We’re everywhere. Latinos account for nearly half of Los Angeles County residents and about 40% of California’s population. Latino Life is here to showcase our stories, our triumphs, our struggles and our everyday experiences. (Our hermanos and hermanas in San Diego also do a great job with their Latino coverage, which you can check out here.)

I learned to read because of the Los Angeles Times. At breakfast each morning before school, it was my job to read the newspaper to my family. My Mexican parents did not read or speak English. They relied on me to inform them of the current events, which I translated into Spanish.

I felt like I was delivering the news. I feel the same way today as a multiplatform editor at The Times.

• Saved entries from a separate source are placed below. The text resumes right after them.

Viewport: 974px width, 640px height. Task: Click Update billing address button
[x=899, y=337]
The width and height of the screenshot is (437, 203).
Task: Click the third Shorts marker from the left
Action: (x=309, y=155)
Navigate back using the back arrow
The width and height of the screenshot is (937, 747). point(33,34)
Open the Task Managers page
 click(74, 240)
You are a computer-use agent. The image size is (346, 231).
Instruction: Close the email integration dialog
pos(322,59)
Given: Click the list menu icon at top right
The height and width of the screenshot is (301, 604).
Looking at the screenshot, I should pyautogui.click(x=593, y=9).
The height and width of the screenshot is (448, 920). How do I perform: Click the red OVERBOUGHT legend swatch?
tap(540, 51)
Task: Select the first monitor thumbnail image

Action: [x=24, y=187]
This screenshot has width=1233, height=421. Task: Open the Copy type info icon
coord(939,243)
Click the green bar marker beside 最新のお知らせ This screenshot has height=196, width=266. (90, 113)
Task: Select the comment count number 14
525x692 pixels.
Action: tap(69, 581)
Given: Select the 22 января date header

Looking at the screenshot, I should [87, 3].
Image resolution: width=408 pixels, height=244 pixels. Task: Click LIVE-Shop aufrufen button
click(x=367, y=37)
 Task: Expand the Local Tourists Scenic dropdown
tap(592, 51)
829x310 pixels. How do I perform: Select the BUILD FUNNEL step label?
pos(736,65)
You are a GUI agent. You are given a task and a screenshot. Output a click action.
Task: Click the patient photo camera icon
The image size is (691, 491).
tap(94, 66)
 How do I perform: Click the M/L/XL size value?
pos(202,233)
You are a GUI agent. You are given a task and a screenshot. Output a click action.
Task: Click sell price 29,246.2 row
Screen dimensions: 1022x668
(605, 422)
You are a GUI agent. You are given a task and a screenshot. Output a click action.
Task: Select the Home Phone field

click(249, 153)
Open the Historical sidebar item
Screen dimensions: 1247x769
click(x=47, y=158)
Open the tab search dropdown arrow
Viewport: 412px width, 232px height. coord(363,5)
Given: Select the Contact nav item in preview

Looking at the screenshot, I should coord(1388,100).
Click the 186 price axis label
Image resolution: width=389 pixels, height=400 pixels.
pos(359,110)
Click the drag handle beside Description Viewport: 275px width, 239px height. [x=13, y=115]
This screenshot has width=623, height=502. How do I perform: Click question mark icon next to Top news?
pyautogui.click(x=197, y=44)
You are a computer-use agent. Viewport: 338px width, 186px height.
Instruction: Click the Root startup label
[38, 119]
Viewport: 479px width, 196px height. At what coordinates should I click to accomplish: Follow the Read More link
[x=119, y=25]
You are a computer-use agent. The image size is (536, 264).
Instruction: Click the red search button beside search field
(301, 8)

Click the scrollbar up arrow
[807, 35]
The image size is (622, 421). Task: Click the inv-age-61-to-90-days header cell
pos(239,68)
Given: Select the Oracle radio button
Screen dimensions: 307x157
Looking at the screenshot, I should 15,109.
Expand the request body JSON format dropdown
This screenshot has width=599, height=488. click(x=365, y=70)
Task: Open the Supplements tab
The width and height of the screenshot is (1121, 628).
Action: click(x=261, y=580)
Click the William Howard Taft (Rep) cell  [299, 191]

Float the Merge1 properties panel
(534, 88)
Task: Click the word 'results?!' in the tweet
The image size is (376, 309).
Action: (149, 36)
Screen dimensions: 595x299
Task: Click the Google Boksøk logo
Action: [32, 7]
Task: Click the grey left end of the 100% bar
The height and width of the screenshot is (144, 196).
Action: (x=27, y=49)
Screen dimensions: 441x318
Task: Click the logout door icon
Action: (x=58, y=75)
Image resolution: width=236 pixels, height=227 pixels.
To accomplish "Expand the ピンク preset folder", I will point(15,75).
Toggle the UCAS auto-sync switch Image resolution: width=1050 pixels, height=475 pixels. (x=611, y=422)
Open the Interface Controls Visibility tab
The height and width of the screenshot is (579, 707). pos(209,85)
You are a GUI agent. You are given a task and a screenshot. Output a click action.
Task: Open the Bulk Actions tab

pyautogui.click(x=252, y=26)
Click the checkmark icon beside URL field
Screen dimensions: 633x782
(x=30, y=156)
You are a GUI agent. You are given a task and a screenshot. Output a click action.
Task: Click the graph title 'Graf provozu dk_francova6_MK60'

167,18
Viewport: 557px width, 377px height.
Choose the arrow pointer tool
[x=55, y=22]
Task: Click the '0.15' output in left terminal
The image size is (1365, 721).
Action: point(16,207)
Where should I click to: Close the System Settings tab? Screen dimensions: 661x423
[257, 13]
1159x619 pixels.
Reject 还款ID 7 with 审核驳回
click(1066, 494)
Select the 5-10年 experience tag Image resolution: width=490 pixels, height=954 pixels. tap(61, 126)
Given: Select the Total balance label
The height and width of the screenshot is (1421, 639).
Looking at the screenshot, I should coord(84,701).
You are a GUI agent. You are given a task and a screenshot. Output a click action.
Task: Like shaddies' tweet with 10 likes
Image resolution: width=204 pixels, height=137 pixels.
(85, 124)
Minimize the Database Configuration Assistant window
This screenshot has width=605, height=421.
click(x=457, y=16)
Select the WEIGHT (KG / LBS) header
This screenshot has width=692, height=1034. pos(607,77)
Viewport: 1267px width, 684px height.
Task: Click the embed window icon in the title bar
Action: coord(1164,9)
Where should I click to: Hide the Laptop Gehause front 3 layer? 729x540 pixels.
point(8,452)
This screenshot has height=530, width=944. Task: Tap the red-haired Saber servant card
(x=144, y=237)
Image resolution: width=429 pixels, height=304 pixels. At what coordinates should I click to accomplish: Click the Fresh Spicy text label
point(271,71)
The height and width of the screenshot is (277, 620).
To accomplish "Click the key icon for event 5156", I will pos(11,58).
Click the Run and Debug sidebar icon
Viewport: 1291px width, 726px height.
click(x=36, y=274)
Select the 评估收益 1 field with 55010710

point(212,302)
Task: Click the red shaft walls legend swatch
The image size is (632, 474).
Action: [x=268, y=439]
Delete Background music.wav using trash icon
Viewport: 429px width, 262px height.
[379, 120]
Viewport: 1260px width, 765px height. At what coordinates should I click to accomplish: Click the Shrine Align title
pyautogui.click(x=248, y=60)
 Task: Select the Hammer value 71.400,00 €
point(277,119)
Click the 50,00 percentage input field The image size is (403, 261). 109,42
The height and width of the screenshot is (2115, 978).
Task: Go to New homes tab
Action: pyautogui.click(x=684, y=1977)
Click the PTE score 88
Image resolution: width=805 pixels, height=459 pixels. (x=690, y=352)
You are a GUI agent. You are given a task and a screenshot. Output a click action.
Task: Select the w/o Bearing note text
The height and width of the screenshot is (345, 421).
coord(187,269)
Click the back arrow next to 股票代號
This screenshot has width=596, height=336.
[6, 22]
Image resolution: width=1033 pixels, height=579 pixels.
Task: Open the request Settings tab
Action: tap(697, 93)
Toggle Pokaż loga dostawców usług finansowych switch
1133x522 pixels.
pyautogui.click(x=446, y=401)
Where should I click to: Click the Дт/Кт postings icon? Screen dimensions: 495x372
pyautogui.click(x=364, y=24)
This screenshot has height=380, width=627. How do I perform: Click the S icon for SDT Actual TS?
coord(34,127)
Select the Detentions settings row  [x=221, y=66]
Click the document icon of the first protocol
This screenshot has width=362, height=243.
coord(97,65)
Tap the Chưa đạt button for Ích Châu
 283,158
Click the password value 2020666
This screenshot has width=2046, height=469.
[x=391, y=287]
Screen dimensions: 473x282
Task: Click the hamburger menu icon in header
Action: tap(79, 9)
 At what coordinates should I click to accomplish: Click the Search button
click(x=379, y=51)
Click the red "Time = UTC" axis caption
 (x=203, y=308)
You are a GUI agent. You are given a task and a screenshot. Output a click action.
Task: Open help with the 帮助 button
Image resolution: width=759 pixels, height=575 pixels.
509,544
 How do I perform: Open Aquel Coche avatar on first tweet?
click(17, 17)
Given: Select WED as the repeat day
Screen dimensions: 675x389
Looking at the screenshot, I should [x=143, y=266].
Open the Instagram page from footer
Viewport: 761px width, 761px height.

Things we read this week that we think you should read

Artist José Zelaya with four boards depicting color drawings of characters at his home in Burbank
Artist José Zelaya, a Salvadoran immigrant, works for Disney as a character designer.
(Mel Melcon / Los Angeles Times)

— My Los Angeles Times en Español colleague Soudi Jiménez wrote this Column One profile on José Zelaya, who escaped El Salvador during the country’s civil war and became the “only native Salvadoran graphic artist and character designer working for Disney Television Animation.” It’s a truly moving account filled with heartbreak and hope, but the part that stuck out to me the most was that Zelaya was the one who created the “Recess” character of Ashley Spinelli.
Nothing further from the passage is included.